プレートには許可番号・氏名(名称)・取り扱う古物の区分を記載します。ネット専業でも営業所がある以上、掲示は必要です。
取得後に必要な各種変更届出と継続管理

許可は取って終わりではなく、住所・営業所・氏名・品目などが変わるたびに変更届を出す義務があります。
住所変更・営業所追加・廃業などの届出方法
変更があったときは、管轄警察署へ変更届出書を提出します。
| こんなとき | 手続き |
|---|---|
| 氏名・住所が変わった | 変更届出書を提出 |
| 営業所を移転・追加した | 変更届出書と関連書類を提出 |
| 管理者を交代した | 新管理者の書類を添えて届出 |
| 取扱品目を増やした | 変更届出書を提出 |
| 営業をやめた | 廃業届を提出 |
届出には期限があります。後回しにして失念すると指導の対象になるので、変更が起きたらすぐ動いてください。
複数の都道府県で営業する場合の扱い
許可は営業所を管轄する公安委員会から受けるため、別の都道府県に営業所を増やすときは、その営業所分の届出が必要です。
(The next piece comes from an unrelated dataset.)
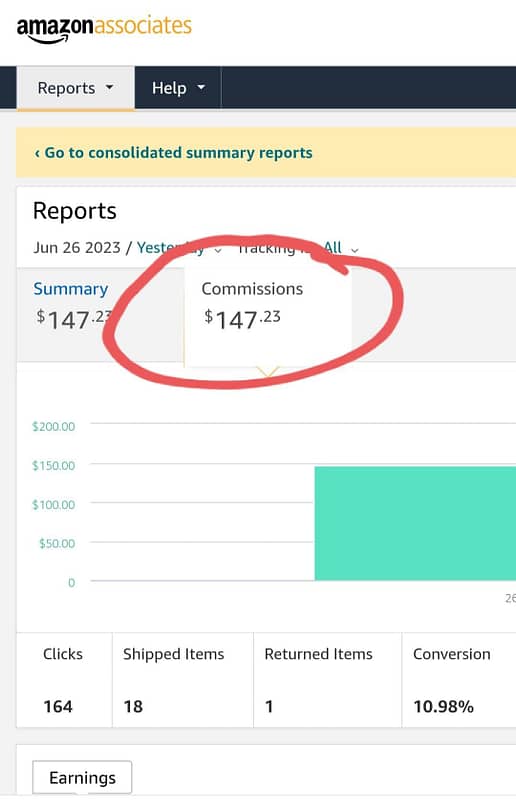This screenshot has height=808, width=516.
Task: Click the chevron next to All
Action: (x=355, y=250)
以前は都道府県ごとに許可が必要でしたが、法改正で取り扱いが整理されました。複数拠点を考えるなら、主たる営業所をどこにするかから相談すると話が早いです。
確定申告・帳簿管理と税務の関係
古物商として得た利益は事業所得などとして確定申告が必要で、古物台帳とは別に帳簿・領収書の管理が要ります。
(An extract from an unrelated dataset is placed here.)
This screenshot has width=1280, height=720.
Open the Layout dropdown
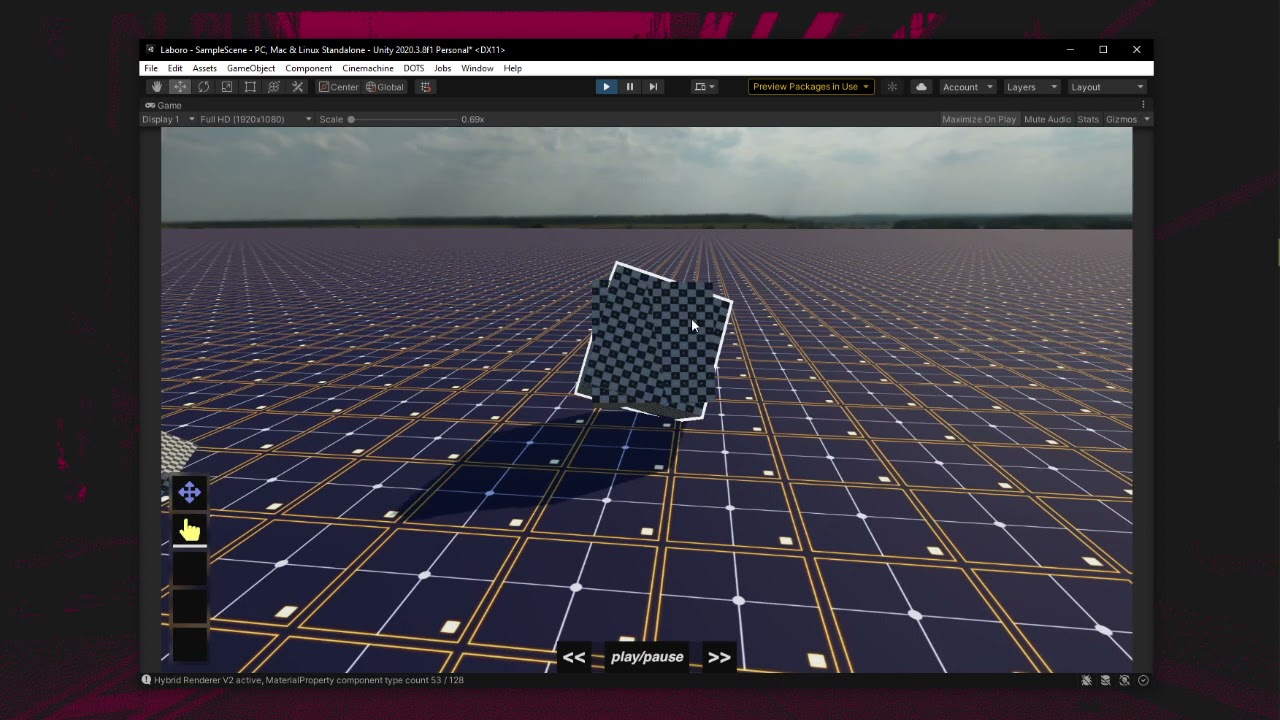(1107, 87)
古物台帳は防犯目的、会計帳簿は税務目的。役割が違うので両方そろえます。私は仕入記録を最初から両方に使える形で残すよう勧めています。
行政書士への代行依頼とよくある質問
行政書士に代行を頼むと手間は省けますが、手数料19,000円とは別に報酬がかかります。自分で出すか頼むかは、書類集めにかけられる時間で決めるのが現実的です。

代行費用の相場とメリット・デメリット
正直に言うと、個人で品目もシンプルなら自力で十分取れます。代行が効くのは法人や役員が多いケース、賃貸の権限関係が複雑なケースです。
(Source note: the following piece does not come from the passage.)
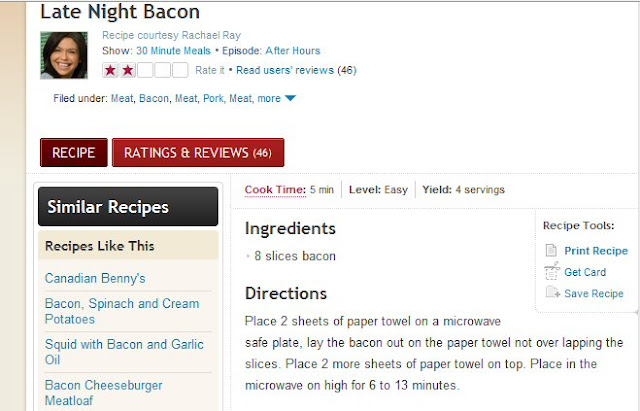Image resolution: width=640 pixels, height=411 pixels.
Task: Click the Get Card icon
Action: 551,272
メリットは書類の不備による差し戻しを避けられること。デメリットは費用が上乗せされること。役員の多い法人ほど、頼む価値は大きくなります。
メルカリで仕入れた品の転売も許可が必要か
メルカリやヤフオクで仕入れた中古品を、利益目的で反復して売るなら古物商許可が必要です。
仕入れ先がフリマアプリでも判断は変わりません。自分の不用品を売るだけなら不要、転売目的なら必要、という線引きです。
古物市場への参加と古物市場主許可の違い
業者間で古物を売買する古物市場に参加するには古物商許可が必要ですが、その市場を自分で開設・運営するには別の「古物市場主許可」が必要です。
参加する側と、場を開く側で許可が分かれる。市場に出入りして仕入れたいだけなら、古物商許可で足ります。
よくある質問
最後に一言。古物商許可は、書類さえ正しくそろえば個人でも問題なく取れます。今日できる最初の一歩は、管轄警察署の防犯係に電話して必要書類リストをもらうこと。それだけで一気に前に進みます。